Kyuwon Choi, Goldman Sachs Group Inc., Research Division - Equity Analyst [46]

--------------------------------------------------------------------------------

Okay. Great. And then just a question with respect to the trial and the very -- younger population. As you think about claims there and thinking about tolerances, is there any particular differences with respect to maximum exposure that you think in that population could support a broader claim?

--------------------------------------------------------------------------------

Jayson Donald Alexander Dallas, Aimmune Therapeutics, Inc. - President, CEO & Director [47]

--------------------------------------------------------------------------------

Can you maybe say more?

--------------------------------------------------------------------------------

Kyuwon Choi, Goldman Sachs Group Inc., Research Division - Equity Analyst [48]

--------------------------------------------------------------------------------

Oh, sure. I'm just wondering...

--------------------------------------------------------------------------------

Jayson Donald Alexander Dallas, Aimmune Therapeutics, Inc. - President, CEO & Director [49]

--------------------------------------------------------------------------------

I'm just unclear what you're asking.

--------------------------------------------------------------------------------

Kyuwon Choi, Goldman Sachs Group Inc., Research Division - Equity Analyst [50]

--------------------------------------------------------------------------------

Do you think there's a similar possibility in the younger patient trial that you -- younger pediatric population that you're running, that you would get possibly an additional claims out of that versus the current set that you're filing on?

--------------------------------------------------------------------------------

Daniel C. Adelman, Aimmune Therapeutics, Inc. - Chief Medical Officer [51]

--------------------------------------------------------------------------------

Yes, thank you for clarifying the question.
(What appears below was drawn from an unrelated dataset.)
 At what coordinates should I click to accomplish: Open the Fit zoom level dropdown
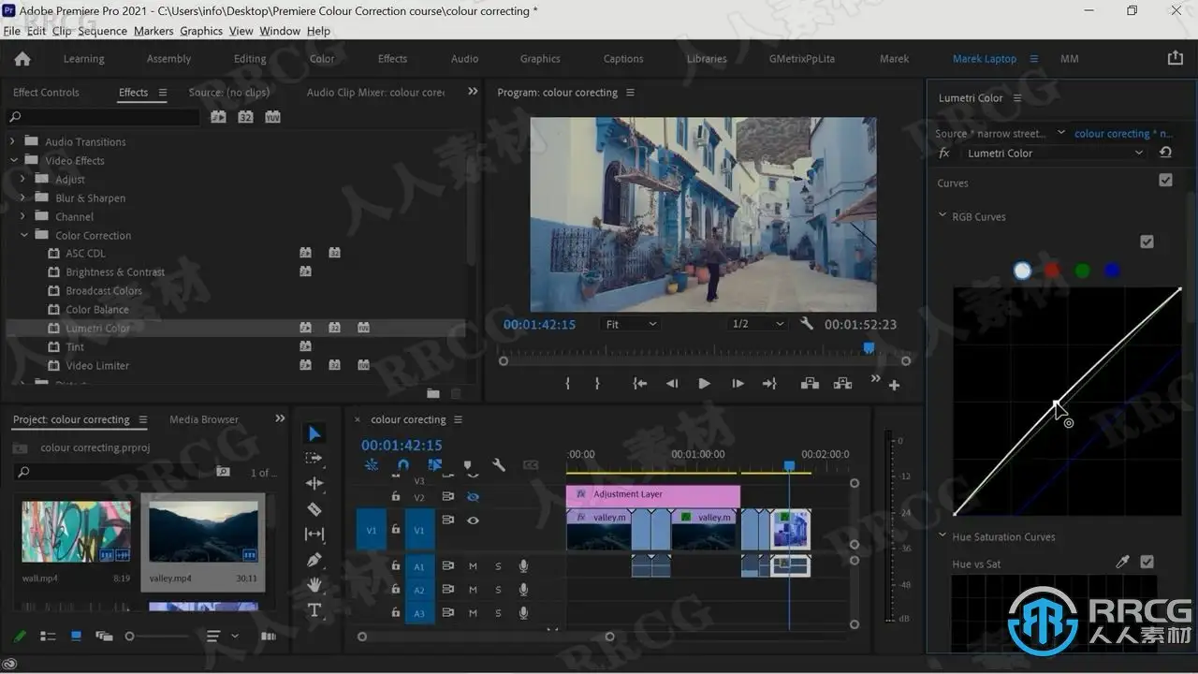[631, 324]
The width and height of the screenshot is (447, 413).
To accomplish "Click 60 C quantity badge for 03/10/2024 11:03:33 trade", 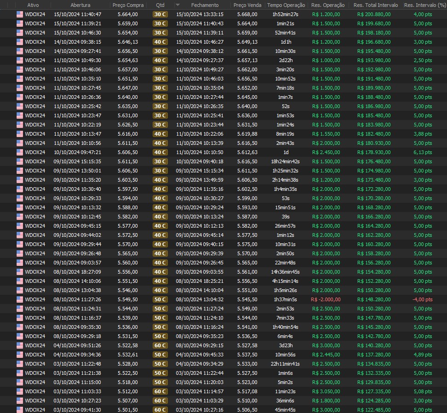I will pos(160,391).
This is Dan. The study has been designed purposefully to be a label expansion study. We do hope, as a single trial, to be able to go to FDA with the results and broaden our label.
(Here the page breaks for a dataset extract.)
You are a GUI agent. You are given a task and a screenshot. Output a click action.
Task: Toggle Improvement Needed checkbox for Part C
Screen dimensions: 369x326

--------------------------------------------------------------------------------

Jayson Donald Alexander Dallas, Aimmune Therapeutics, Inc. - President, CEO & Director [52]
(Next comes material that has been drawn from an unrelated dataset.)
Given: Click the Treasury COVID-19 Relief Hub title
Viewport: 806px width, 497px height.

--------------------------------------------------------------------------------

But in terms of design and in terms of the way we're doing the study, it's pretty much exactly the same.

--------------------------------------------------------------------------------

Daniel C. Adelman, Aimmune Therapeutics, Inc. - Chief Medical Officer [53]

--------------------------------------------------------------------------------

Right. And it would also not only be in the United States but also for label expansion in Europe.

--------------------------------------------------------------------------------

Operator [54]

--------------------------------------------------------------------------------

Ladies and gentlemen, this concludes today's Q&A session. I would now like to turn the call back over to Jayson Dallas for any closing remarks.

--------------------------------------------------------------------------------

Jayson Donald Alexander Dallas, Aimmune Therapeutics, Inc. - President, CEO & Director [55]

--------------------------------------------------------------------------------

Thank you, Ashley, and thank you, everyone, for joining us today. We're working to realize many significant achievements in 2019. And as we've said, we do think that Aimmune is a great 2019 story, and we look forward to providing you with further updates soon. Thank you very much for joining us, and have a great evening.

--------------------------------------------------------------------------------

Operator [56]

--------------------------------------------------------------------------------

Ladies and gentlemen, thank you for participating in today's conference. This does conclude today's program, and you may all disconnect. Everyone, have a wonderful day.